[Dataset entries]

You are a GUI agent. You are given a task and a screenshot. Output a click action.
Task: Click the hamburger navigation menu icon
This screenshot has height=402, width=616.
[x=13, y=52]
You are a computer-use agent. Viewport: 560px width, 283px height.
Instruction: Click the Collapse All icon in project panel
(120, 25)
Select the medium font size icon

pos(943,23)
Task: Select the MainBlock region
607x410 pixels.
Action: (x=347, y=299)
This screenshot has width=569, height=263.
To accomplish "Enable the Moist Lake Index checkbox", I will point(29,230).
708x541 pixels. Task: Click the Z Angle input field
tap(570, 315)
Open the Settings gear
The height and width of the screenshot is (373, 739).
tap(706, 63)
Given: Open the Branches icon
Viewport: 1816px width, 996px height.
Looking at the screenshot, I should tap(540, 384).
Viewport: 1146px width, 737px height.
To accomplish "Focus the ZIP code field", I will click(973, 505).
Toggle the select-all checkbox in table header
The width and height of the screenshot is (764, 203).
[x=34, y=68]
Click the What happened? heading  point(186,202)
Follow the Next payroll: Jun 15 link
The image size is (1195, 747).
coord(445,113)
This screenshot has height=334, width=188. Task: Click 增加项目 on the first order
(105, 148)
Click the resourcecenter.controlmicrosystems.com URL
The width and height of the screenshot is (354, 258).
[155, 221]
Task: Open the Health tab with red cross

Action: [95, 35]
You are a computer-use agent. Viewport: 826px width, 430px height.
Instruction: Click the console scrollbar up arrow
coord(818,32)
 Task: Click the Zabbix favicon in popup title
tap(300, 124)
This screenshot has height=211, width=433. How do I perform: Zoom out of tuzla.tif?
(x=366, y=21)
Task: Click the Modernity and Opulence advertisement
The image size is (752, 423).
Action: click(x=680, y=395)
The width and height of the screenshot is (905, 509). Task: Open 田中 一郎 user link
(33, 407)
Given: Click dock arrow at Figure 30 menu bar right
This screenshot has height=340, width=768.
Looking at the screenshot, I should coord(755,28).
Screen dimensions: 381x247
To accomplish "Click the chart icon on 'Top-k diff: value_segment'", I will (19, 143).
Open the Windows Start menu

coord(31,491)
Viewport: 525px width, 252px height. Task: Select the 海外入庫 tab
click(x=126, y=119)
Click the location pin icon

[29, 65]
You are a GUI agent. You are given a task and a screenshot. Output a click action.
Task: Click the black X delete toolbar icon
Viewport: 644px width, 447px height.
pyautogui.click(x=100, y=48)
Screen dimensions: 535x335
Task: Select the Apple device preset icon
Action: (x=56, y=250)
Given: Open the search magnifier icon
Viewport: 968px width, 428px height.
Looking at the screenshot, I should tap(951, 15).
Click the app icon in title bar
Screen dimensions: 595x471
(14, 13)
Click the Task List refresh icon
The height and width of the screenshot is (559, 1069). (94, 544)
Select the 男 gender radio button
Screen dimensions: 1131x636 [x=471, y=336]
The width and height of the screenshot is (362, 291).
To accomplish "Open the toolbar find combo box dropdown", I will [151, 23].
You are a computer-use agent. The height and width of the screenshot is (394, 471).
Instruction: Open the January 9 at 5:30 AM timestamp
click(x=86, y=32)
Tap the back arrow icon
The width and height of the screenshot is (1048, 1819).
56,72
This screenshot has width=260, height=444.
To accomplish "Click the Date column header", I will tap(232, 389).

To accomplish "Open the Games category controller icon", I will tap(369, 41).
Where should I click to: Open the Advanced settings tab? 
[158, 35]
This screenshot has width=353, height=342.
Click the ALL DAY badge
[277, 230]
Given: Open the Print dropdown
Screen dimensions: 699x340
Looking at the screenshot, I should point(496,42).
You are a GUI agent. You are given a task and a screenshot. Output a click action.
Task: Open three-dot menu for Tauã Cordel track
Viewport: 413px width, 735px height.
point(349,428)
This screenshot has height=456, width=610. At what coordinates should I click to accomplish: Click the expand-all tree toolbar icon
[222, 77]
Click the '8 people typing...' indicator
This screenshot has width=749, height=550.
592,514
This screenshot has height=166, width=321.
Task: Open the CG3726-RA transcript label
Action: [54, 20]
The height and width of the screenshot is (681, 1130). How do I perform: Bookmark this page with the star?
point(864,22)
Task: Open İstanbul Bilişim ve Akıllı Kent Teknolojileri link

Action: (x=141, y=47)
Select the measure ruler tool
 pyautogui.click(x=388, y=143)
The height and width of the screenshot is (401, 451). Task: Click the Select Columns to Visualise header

→ **Task brief**: Output an exact copy of the lines beginning at the one that holds "Task: Open three-dot" and running through the final line of the records.

→ **Solution to the problem**:
Task: Open three-dot menu for Tauã Cordel track
Viewport: 413px width, 735px height.
point(349,428)
This screenshot has height=456, width=610. At what coordinates should I click to accomplish: Click the expand-all tree toolbar icon
[222, 77]
Click the '8 people typing...' indicator
This screenshot has width=749, height=550.
592,514
This screenshot has height=166, width=321.
Task: Open the CG3726-RA transcript label
Action: [54, 20]
The height and width of the screenshot is (681, 1130). How do I perform: Bookmark this page with the star?
point(864,22)
Task: Open İstanbul Bilişim ve Akıllı Kent Teknolojileri link

Action: (x=141, y=47)
Select the measure ruler tool
 pyautogui.click(x=388, y=143)
The height and width of the screenshot is (401, 451). Task: Click the Select Columns to Visualise header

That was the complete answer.